Description of problem:
After upgrading to Fedora 28, my private key can no longer be decrypted. This prevents the connection to the (open)VPN. To simplify things, I have tried to decrypt the certificate from the command line, which fails as well.
Version-Release number of selected component (if applicable):
Using a certificate previously generated for openvpn, I try:
openssl pkcs12 -export -in test.crt -inkey test.key -out test.p12
unable to load private key
140632796387136:error:06065064:digital envelope routines:EVP_DecryptFinal_ex:bad decrypt:crypto/evp/evp_enc.c:569:
140632796387136:error:23077074:PKCS12 routines:PKCS12_pbe_crypt:pkcs12 cipherfinal error:crypto/pkcs12/p12_decr.c:63:
140632796387136:error:2306A075:PKCS12 routines:PKCS12_item_decrypt_d2i:pkcs12 pbe crypt error:crypto/pkcs12/p12_decr.c:94:
140632796387136:error:0907B00D:PEM routines:PEM_read_bio_PrivateKey:ASN1 lib:crypto/pem/pem_pkey.c:87:
That just looks like you provided wrong passphrase for decryption of the test.key.

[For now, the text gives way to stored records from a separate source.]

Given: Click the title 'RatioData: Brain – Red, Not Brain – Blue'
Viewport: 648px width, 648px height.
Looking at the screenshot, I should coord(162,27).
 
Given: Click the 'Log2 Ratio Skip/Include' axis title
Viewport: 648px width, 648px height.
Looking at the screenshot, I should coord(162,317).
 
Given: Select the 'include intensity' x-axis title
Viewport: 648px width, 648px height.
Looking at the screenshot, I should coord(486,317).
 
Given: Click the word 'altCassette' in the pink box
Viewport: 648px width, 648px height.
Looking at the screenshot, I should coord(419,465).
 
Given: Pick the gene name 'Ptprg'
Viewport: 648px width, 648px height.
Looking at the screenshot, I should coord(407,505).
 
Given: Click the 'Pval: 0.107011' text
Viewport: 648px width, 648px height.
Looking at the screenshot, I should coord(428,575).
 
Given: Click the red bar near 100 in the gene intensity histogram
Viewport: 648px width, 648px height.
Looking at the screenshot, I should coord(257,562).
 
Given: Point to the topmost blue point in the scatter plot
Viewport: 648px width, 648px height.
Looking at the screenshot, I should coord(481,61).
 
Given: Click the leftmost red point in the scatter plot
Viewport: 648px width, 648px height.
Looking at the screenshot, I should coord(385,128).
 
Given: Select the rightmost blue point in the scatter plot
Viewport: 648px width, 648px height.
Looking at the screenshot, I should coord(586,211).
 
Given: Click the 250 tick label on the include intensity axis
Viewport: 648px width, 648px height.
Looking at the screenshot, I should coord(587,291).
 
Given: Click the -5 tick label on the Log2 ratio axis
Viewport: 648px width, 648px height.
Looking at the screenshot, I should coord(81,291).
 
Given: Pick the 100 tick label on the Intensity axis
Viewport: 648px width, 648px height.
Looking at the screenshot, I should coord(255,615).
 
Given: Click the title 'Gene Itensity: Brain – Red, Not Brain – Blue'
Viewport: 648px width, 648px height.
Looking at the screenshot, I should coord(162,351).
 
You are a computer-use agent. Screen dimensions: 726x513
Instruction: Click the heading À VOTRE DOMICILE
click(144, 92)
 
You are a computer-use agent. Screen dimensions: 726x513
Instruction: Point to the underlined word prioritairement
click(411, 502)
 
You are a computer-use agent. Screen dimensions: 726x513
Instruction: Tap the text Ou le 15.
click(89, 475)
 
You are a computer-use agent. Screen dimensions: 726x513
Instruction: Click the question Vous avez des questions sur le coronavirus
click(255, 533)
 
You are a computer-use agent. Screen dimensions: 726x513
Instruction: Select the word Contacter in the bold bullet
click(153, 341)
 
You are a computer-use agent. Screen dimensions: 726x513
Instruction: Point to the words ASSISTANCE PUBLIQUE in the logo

Also did you use any non-ascii characters in the passphrase?
What Fedora did you upgrade from?
> That just looks like you provided wrong passphrase for decryption of the test.key.
(1) Being used for a VPN connection, the passphrase was stored and not changed during or after the upgrade. (2) When reproducing the problem with openssl, I tried several times and I strongly doubt that I failed every time.

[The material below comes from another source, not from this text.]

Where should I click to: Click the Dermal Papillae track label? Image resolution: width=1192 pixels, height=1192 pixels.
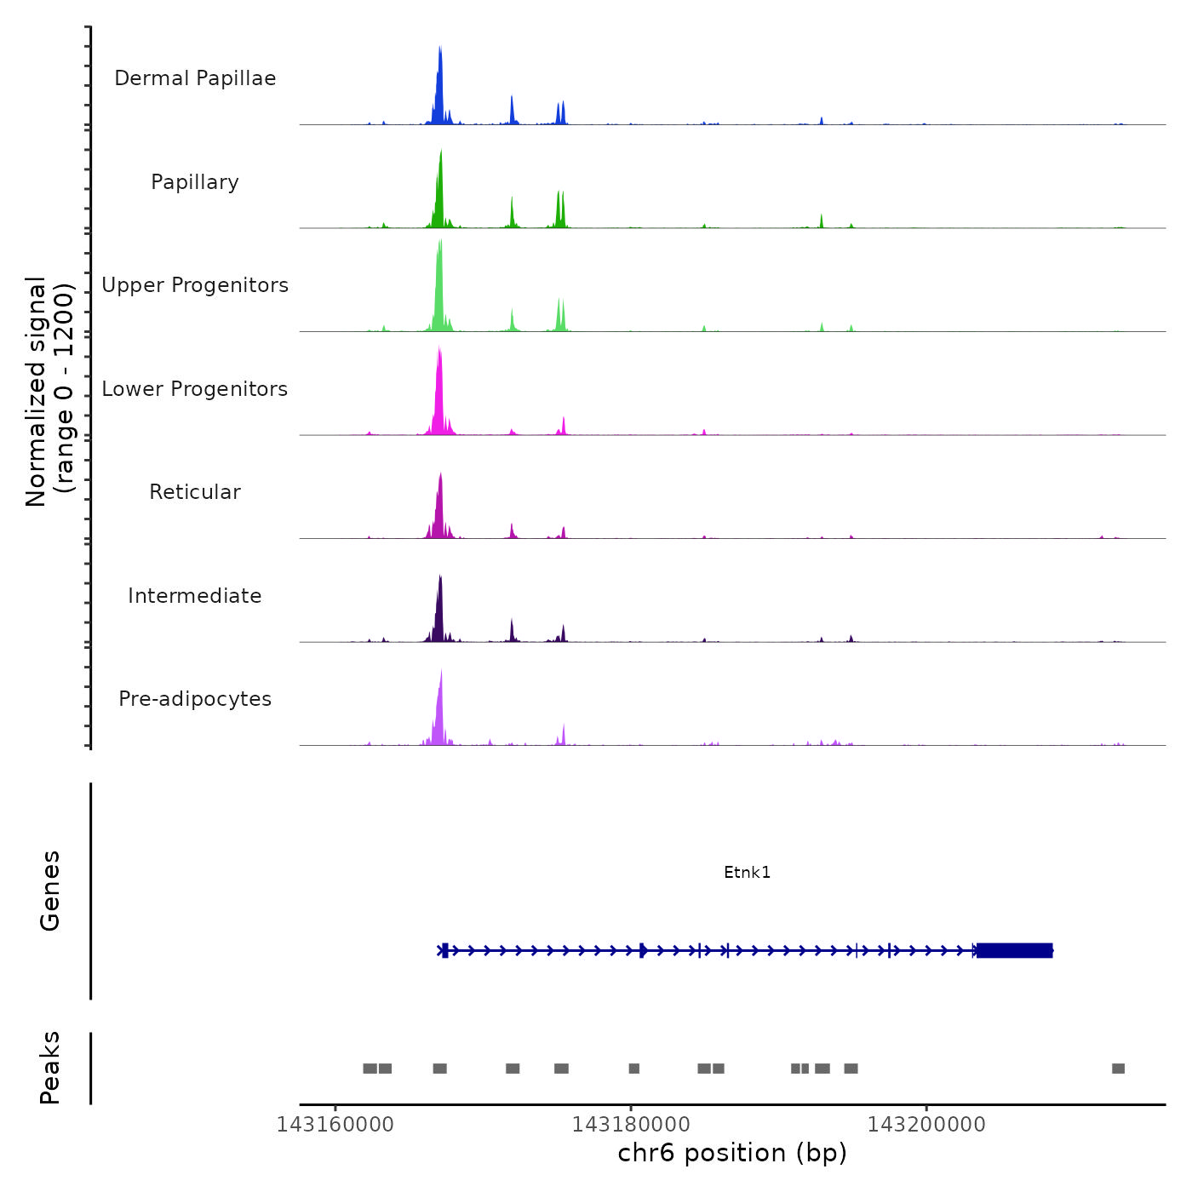point(195,78)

> Also did you use any non-ascii characters in the passphrase?
Yes, but this has never been a problem
> What Fedora did you upgrade from?
BTW the error in the journal when trying to connect to the VPN is:
SIGUSR1[soft,private-key-password-failure] received, process restarting
As I cannot reproduce the problem, could you please try to somehow make it reproducible for me?

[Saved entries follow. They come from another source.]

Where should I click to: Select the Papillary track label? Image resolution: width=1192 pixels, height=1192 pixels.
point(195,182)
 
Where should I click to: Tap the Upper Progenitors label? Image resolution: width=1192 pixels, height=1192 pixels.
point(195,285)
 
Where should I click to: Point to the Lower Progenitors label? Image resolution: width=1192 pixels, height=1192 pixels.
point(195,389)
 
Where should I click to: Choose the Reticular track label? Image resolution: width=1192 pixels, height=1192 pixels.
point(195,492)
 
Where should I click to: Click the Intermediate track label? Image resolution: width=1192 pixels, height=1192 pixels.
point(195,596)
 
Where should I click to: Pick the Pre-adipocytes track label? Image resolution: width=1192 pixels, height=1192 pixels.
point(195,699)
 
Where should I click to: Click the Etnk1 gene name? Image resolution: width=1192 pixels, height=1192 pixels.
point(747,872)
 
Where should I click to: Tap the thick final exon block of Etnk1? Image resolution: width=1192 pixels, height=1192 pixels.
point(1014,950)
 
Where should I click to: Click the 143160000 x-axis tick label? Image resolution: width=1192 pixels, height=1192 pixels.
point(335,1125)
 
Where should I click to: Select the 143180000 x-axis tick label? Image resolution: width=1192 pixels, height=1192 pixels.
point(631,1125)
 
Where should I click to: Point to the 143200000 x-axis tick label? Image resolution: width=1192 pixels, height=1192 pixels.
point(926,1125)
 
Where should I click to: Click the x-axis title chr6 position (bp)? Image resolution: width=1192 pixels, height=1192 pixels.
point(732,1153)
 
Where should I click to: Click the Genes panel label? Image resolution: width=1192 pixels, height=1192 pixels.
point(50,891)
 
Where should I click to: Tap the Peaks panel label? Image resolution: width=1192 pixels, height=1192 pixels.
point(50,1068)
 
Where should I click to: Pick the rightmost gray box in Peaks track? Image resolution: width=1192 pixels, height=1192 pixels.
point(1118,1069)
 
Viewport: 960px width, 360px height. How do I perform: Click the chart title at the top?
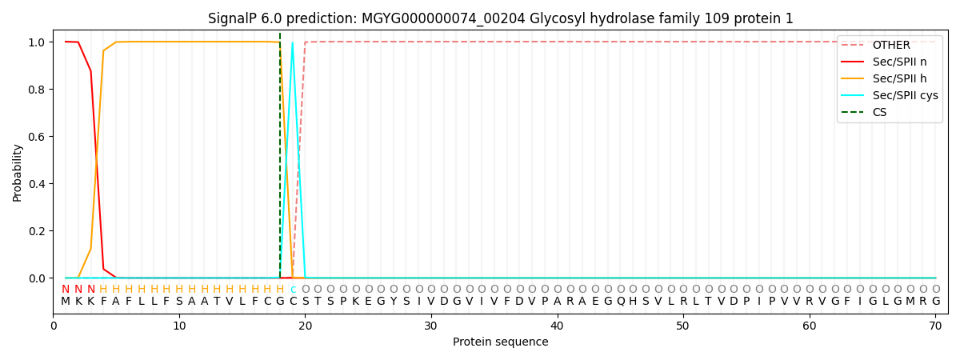pyautogui.click(x=501, y=18)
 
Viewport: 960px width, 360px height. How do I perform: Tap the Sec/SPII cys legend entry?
pyautogui.click(x=890, y=95)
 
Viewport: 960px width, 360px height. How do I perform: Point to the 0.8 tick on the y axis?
pyautogui.click(x=37, y=89)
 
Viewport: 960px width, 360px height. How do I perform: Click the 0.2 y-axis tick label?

I would need a test key with a test passphrase created on Fedora 27 that cannot be loaded on Fedora 28.
I suppose you would not want to give up your key, can you recreate the problem with some test key?
I tried it the other way round and copied the private key to an F27 installation. I couldn't decrypt it there neither. So whatever happened during the upgrade, it is not a F28-specific decryption error. I'll close this for now and see what happens when i upgrade the next machine.